"Hit and Run" (1924)

Photoplay magazine in October, 1924, spoke for all of the Hoot Gibson fans, "A Hoot Gibson program picture in which his fans will find him at his best in a story quite unusual and entertaining."

A Universal Picture
Directed by Edward Sedgwick
Released August 10, 1924
Running time: 54 minutes

Cast: Hoot Gibson, Marion Harlan, Cyril Ring, Harold Goodwin, De Witt Jennings, Mike Donlin, and William A Steele.

Synopsis

"Hit and Run" is a comedy-drama that opens with a scene on a train carrying a baseball team. A baseball scout, Red McCarthy (Mike Donlin), gets into an argument with the team's manager and gets off the train in the middle of the Western desert. Near the railroad tracks, a baseball game is undeway, and McCarthy is stunned by the batting talent of Swat Anderson (Hoot Gibson).

The big league scout signs up " Swat, " the bush leaguer from a small desert town, and in no time at all, "Swat" moves from the bush leagues to the majors, eventually falling in love with McCarthy's sister, Joan (Marian Harlan).

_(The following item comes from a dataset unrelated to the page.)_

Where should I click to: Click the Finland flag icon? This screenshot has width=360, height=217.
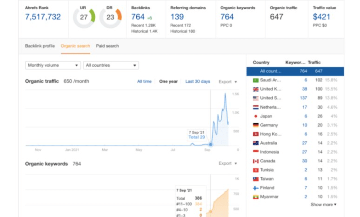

The team's crooked treasurer becomes jealous of the couple's growing relationship, and he plots with a rival manager to ruin "Swat's" career. Before the last game of the series, they kidnap Joan knowing that "Swat" will come to her rescue. The crooks had planned to break his arm, but, instead, "Swat" wipes the floor with his adversaries. The bad guys still manage to overcome "Swat" and tie him and Joan together. The crooks throw them into a freight car
heading the other way. Will "Swat" make it to the game in time to win the pennant?

Reviews

The film received very favorable reviews:
Harrison's Reports, August 16, 1924: "This is a first-class comedy dealing with the national sport -- baseball. So pleasingly entertaining is it and such a wealth of wholesome comedy does it contain that it should find favor with all picture patrons. Edward Sedgwick deserves praise for its direction. Hoot Gibson, impersonating a 'bush leaguer' from the 'tall and uncut,' has never done anything better. The subtitles are unusually good . . . It should well satisfy all classes of picture goers."

Hoot Gibson

Hoot Gibson, with a circus, cowpuncher and rodeo background, entered the films as an extra and stunt man. He worked for Ince and Kalem before joining Universal where he often doubled for Harry Carey who was Universal's popular cowboy star. After a stint in the army during World War I, he began playing supporting roles with his friend Harry Carey under the direction of John
Ford. Carey had created the role of Cheyenne Harry and was Universal's king of the cowboys until the rise of Hoot Gibson.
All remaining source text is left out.